All of the data should be restated word for word.

Stored items from a collection
== Segment start ==

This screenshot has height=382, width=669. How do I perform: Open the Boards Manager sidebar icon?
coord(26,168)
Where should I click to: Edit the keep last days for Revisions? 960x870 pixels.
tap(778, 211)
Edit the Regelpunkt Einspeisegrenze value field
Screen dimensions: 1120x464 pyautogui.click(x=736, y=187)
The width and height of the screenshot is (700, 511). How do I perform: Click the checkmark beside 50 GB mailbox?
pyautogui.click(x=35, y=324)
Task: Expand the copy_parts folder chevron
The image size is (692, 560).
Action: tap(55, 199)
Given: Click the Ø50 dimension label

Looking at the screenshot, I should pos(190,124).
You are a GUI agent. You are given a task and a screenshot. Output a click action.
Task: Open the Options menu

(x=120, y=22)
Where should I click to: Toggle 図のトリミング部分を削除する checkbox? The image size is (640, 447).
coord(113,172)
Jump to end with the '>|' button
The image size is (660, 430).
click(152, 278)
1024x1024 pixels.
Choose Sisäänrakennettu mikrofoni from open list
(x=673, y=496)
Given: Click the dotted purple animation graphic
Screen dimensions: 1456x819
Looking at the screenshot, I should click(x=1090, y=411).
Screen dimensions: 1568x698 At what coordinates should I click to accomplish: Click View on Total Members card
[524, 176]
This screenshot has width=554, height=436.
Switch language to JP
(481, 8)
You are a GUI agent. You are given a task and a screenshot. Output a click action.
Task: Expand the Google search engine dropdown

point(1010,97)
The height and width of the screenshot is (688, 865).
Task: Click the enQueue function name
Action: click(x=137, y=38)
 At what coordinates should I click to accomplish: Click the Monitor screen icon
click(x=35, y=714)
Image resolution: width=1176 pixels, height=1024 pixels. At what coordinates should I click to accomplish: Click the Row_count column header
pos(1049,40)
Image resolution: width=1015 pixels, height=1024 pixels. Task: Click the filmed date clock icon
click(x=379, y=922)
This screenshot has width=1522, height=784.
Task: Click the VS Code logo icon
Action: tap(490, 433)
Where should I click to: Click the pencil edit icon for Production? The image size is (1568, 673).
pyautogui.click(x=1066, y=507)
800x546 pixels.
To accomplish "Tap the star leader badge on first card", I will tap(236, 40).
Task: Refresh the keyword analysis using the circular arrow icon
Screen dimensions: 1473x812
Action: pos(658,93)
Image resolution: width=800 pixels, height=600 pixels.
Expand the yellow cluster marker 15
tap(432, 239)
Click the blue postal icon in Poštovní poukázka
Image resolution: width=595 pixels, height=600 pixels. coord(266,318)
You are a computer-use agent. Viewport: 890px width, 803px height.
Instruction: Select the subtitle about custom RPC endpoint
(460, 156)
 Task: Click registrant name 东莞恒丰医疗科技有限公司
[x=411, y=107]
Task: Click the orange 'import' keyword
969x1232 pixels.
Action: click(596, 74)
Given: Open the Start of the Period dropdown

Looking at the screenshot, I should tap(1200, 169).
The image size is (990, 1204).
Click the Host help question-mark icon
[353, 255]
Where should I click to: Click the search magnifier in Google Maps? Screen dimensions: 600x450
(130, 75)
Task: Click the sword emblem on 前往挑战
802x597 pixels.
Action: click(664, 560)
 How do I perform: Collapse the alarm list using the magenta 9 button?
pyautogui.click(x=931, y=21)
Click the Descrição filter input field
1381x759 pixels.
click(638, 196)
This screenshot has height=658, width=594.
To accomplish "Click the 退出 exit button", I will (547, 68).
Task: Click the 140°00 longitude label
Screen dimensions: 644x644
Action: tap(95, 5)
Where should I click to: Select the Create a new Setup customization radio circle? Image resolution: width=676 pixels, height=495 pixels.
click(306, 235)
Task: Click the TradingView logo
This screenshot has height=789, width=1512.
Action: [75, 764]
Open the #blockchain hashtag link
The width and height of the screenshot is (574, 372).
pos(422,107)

== Segment end ==

◆ **Exercise answer**
This screenshot has height=382, width=669. How do I perform: Open the Boards Manager sidebar icon?
coord(26,168)
Where should I click to: Edit the keep last days for Revisions? 960x870 pixels.
tap(778, 211)
Edit the Regelpunkt Einspeisegrenze value field
Screen dimensions: 1120x464 pyautogui.click(x=736, y=187)
The width and height of the screenshot is (700, 511). How do I perform: Click the checkmark beside 50 GB mailbox?
pyautogui.click(x=35, y=324)
Task: Expand the copy_parts folder chevron
The image size is (692, 560).
Action: tap(55, 199)
Given: Click the Ø50 dimension label

Looking at the screenshot, I should pos(190,124).
You are a GUI agent. You are given a task and a screenshot. Output a click action.
Task: Open the Options menu

(x=120, y=22)
Where should I click to: Toggle 図のトリミング部分を削除する checkbox? The image size is (640, 447).
coord(113,172)
Jump to end with the '>|' button
The image size is (660, 430).
click(152, 278)
1024x1024 pixels.
Choose Sisäänrakennettu mikrofoni from open list
(x=673, y=496)
Given: Click the dotted purple animation graphic
Screen dimensions: 1456x819
Looking at the screenshot, I should click(x=1090, y=411).
Screen dimensions: 1568x698 At what coordinates should I click to accomplish: Click View on Total Members card
[524, 176]
This screenshot has width=554, height=436.
Switch language to JP
(481, 8)
You are a GUI agent. You are given a task and a screenshot. Output a click action.
Task: Expand the Google search engine dropdown

point(1010,97)
The height and width of the screenshot is (688, 865).
Task: Click the enQueue function name
Action: click(x=137, y=38)
 At what coordinates should I click to accomplish: Click the Monitor screen icon
click(x=35, y=714)
Image resolution: width=1176 pixels, height=1024 pixels. At what coordinates should I click to accomplish: Click the Row_count column header
pos(1049,40)
Image resolution: width=1015 pixels, height=1024 pixels. Task: Click the filmed date clock icon
click(x=379, y=922)
This screenshot has width=1522, height=784.
Task: Click the VS Code logo icon
Action: tap(490, 433)
Where should I click to: Click the pencil edit icon for Production? The image size is (1568, 673).
pyautogui.click(x=1066, y=507)
800x546 pixels.
To accomplish "Tap the star leader badge on first card", I will tap(236, 40).
Task: Refresh the keyword analysis using the circular arrow icon
Screen dimensions: 1473x812
Action: pos(658,93)
Image resolution: width=800 pixels, height=600 pixels.
Expand the yellow cluster marker 15
tap(432, 239)
Click the blue postal icon in Poštovní poukázka
Image resolution: width=595 pixels, height=600 pixels. coord(266,318)
You are a computer-use agent. Viewport: 890px width, 803px height.
Instruction: Select the subtitle about custom RPC endpoint
(460, 156)
 Task: Click registrant name 东莞恒丰医疗科技有限公司
[x=411, y=107]
Task: Click the orange 'import' keyword
969x1232 pixels.
Action: click(596, 74)
Given: Open the Start of the Period dropdown

Looking at the screenshot, I should tap(1200, 169).
The image size is (990, 1204).
Click the Host help question-mark icon
[353, 255]
Where should I click to: Click the search magnifier in Google Maps? Screen dimensions: 600x450
(130, 75)
Task: Click the sword emblem on 前往挑战
802x597 pixels.
Action: click(664, 560)
 How do I perform: Collapse the alarm list using the magenta 9 button?
pyautogui.click(x=931, y=21)
Click the Descrição filter input field
1381x759 pixels.
click(638, 196)
This screenshot has height=658, width=594.
To accomplish "Click the 退出 exit button", I will (547, 68).
Task: Click the 140°00 longitude label
Screen dimensions: 644x644
Action: tap(95, 5)
Where should I click to: Select the Create a new Setup customization radio circle? Image resolution: width=676 pixels, height=495 pixels.
click(306, 235)
Task: Click the TradingView logo
This screenshot has height=789, width=1512.
Action: [75, 764]
Open the #blockchain hashtag link
The width and height of the screenshot is (574, 372).
pos(422,107)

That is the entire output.